Wednesday, November 11, 2009

Awakening into Oneness by Arjuna Ardagh

"Oneness," as used in this book, is the dissolution of the sense of a fixed, separate self. "Once we realize that our concept of the self is an illusion, we become capable of experiencing ourselves as a flow of consciousness that is no longer subject to the conditioning of the mind." This is what is being taught at Oneness University in India, Fiji, and Italy and at events in various places around the world. Thousands of seekers have been given the deeksha or Oneness Blessing which is said to bring personal peace and joy. The hope is that when enough people realize there is no difference between me and not-me, problems in relationships of all kinds will melt away.

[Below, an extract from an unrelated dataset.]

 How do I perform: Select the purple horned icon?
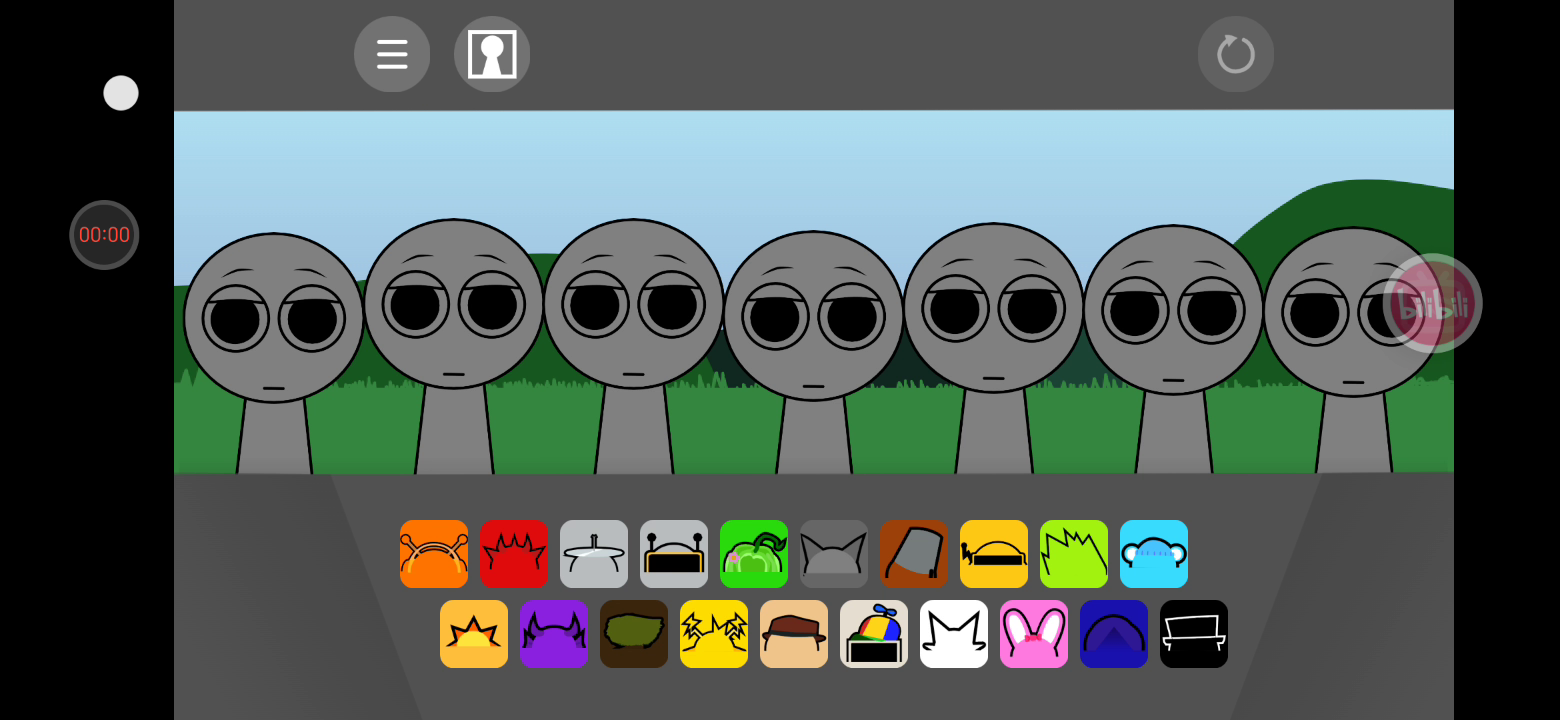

"Awakening into Oneness" is essentially an advertisement for the Oneness movement which can be easily written off as a cult. However, I believe that the basic idea of oneness is gaining credibility, at least among people who are grounded in spirituality. Although the book is weak in science, it is another example of the coming together of ancient philosophy with the cosmologies of contemporary science.

People of the Book by Geraldine Brooks

An expert in identifying and restoring ancient books is invited to work on the Sarajevo Haggadah, a book used in Jewish homes during passover. The restoration work forms the framework on which hangs the story of how the haggadah made its centuries-long journey from its origin in Spain to Venice, Vienna, and Sarajevo. Antisemitism and vicissitudes of war send the little book into hiding along the way, and the reader is given glimpses of European life in various eras. Informative and a good read.

Wednesday, November 4, 2009

The Yoga of Jesus by Paramahansa Yogananda

There is a legend that Jesus spent his young manhood (about ages 14 to 28) in India. The story comes from the discovery in a Tibetan monastery of a manuscript about Saint Issa from Israel "in whom was manifest the soul of the universe." Issa/Jesus was said to have traveled around India and the Himalayas learning and preaching; then he returned to his native country were he was reviled, condemned, and put to death. A Russian traveler saw the Saint Issa manuscript and published notes about it in 1894. In the 1920s at least two other people saw the manuscript but eventually the monks would or could no longer make it available.

Wether or not you choose to believe Jesus was ever in India, the similarities of spirituality as taught by Jesus and by yoga is interesting. They both come down to the idea that God or the Universe emanates divine love and wisdom to guide all beings back to infinite consciousness.

A Circle of Souls by Preetham Grandhi

Rather simplistic but a fun read, Grandhi's novel deals with a child whose death has officials stymied until they realize that the dreams of another child seem to be providing clues.

Monday, October 26, 2009

Special Topics in Calamity Physics by Marisha Pessl

An amusing use of pedantry mocks the world of academia in this novel about a peripatetic college professor and his daughter. I enjoyed it at first, and just as I was getting sick of it, the plot took over and pulled me along as I tried to understand the adolescents in an exclusive high school and the teacher who befriended them. The story builds in suspense as it reaches the deaths of a couple of characters and the uncovering of a bizarre political conspiracy. A really good novel.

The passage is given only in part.